# Training Videos



## RidetheSnowies (Dec 27, 2009)

Does know of any good snow season safety training videos? 
We are needing ice management, snow shoveling, loader, skid steer and snow plow truck safety training videos. We have looked into the SIMA videos, however, was wondering if anyone knew of any others.

Thanks in advance.


----------



## maxwellp (Feb 16, 2013)

OSHA Requirement? I can not fathom the need for this but? No I have never seen one but could be funny to watch


----------



## Neige (Jan 29, 2008)

The ASM (Advance Snow Manager) 

ASM | CORE PRINCIPLES
The Core Principles course is a pre-requisite for all other courses in the Advanced Snow Management program. It can be used to prepare individuals for other courses in the Advanced Snow Management program, or as a stand-alone training course for operations personnel.
•Standardized basic safety training specific to snow
•Simple instruction on key conditions/variables related to winter weather
•Review of various governmental bodies and any existing regulations
•Introduction to concepts of cycling equipment and manpower through sites consistently.
•Insight into interpreting a site engineering plan
•Standard review of the importance of onsite documentation of operations
The course is constructed using best practices in adult learning to help individuals learn at their own pace.
Run Time: Self-guided course
Continuing Education: This course is worth 4 continuing education credits.
Seminar Objectives 
•Identify the Personal Protective Equipment (PPE) needed to be worn by all snow operators.
•Inspect all snow vehicles, trailers and equipment for basic safety requirements.
•Identify the most common vehicle and equipment impact hazards.
•Identify the physical properties of snow that most affect snow & ice management strategies.
•Demonstrate how to measure surface temperature for an entire site.
•Recognize the three response strategies for clearing snow and the factors which influence these strategies.
•Define the term, cycle time as it relates to a snow route and to site management
•Explain how cycle time and cycle time expectation relates to resource capacity and storm response planning.
•Identify the basic documentation procedures used in snow and ice management.

This is just one of the four training modules available. I believe it's the most comprehensive training program out there for our industry.


----------



## Lee Vitalone (Sep 20, 2014)

Common sense is the rule of snow plowing. Don't rush, be careful of others property, and try to know where the area's to clean exist before snowfall. A good contract to protect you and the customer, and good lights for backing up.

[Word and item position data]
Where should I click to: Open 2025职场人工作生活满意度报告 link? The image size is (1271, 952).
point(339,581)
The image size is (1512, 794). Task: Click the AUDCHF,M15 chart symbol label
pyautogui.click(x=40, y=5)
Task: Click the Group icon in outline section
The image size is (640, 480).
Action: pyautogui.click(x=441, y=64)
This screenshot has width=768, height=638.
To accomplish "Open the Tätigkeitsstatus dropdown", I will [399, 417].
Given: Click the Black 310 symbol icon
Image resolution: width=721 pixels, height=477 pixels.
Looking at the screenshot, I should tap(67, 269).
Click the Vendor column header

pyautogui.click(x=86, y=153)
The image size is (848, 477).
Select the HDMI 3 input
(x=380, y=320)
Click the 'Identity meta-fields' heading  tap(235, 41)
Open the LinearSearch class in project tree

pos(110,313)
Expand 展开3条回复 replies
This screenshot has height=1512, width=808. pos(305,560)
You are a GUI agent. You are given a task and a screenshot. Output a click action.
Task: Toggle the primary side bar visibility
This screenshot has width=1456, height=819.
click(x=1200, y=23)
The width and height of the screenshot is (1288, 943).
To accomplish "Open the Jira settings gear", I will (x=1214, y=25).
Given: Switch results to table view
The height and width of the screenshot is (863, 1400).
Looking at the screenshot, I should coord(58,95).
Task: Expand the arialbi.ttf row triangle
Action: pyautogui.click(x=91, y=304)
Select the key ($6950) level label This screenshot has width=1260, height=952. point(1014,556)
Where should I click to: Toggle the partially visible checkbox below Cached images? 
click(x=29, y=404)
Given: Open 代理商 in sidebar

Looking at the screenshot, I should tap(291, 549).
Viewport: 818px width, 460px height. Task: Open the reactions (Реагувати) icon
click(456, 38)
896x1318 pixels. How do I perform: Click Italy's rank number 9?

◆ **Work to do**: Can you write what comes next in the forum thread on snow safety training videos, picking up after its final post? None of the entries are needed here.

◆ **Answer to the task**:
----------



## snowplower1 (Jan 15, 2014)

I would be very interested in seeing if anyone has good training videos for plowing too because i have a couple up and coming plowers that it would be nice if i could start teaching them.


----------



## dieselss (Jan 3, 2008)

maxwellp;1832456 said:


> OSHA Requirement? I can not fathom the need for this but? No I have never seen one but could be funny to watch


OSHA....Really. how they gunna grade you? You think a white hat is gunna be out there during a storm watching you plow for hours


----------



## docsgmc (Dec 2, 2007)

we have to take a class every year for snow removal with certificates and all. its all about insurance. I am not 100% who makes the videos but i will try and find out. I have bin plowing for 20 years and we just started with the class requirements. The videos are funny to say the least.


----------



## superdutypsd (Oct 30, 2014)

There is animated software that we use at the state for when new drivers come in, for them to practice on and learn, they can get use to how the truck, breaks, turns, and handles with a blade hanging off, ect its kinda like a pilot training **** pit, i do not know if there is something similar on a smaller scale the a company could use on a basic desktop, also this is for 10 wheelers not pickups, although not sure if you set it up so that your are in a pickup truck plowing i will try to find out the name


----------



## gc3 (Dec 6, 2007)

It'd be nice if someone professional made videos on efficient plowing in lots and driveways that showed the different styles and techniques. Every video on snow plowing I seen on YouTube gets ripped to shreds in the comment section


----------



## superdutypsd (Oct 30, 2014)

gc3;2053842 said:


> It'd be nice if someone professional made videos on efficient plowing in lots and driveways that showed the different styles and techniques. Every video on snow plowing I seen on YouTube gets ripped to shreds in the comment section


There is one guy from his own landscape company who has some ok how to plow videos and techniques but there just basics


----------



## gc3 (Dec 6, 2007)

superdutypsd;2053882 said:


> There is one guy from his own landscape company who has some ok how to plow videos and techniques but there just basics


Who's that?


----------



## superdutypsd (Oct 30, 2014)

There few lanscape contractors who do youtube blogs, i can across it afew years ago when board on youtube i see if i can find a link but like i said i think it was just basic plowing tips


----------



## superdutypsd (Oct 30, 2014)

The guys youtube name is toranto snow plowing, he has quite a few "tips" videos, and then i say ofcoarse everyone know boss plows quick tips they have


----------



## superdutypsd (Oct 30, 2014)

And then theres also this guy who does many blog/exsplaining videos on the landscape industry and his own trials and tribulations


----------



## gc3 (Dec 6, 2007)

Those were some good videos. That dirt monkey guys got a ton of videos. He needs to do some more on snow plowing


----------



## superdutypsd (Oct 30, 2014)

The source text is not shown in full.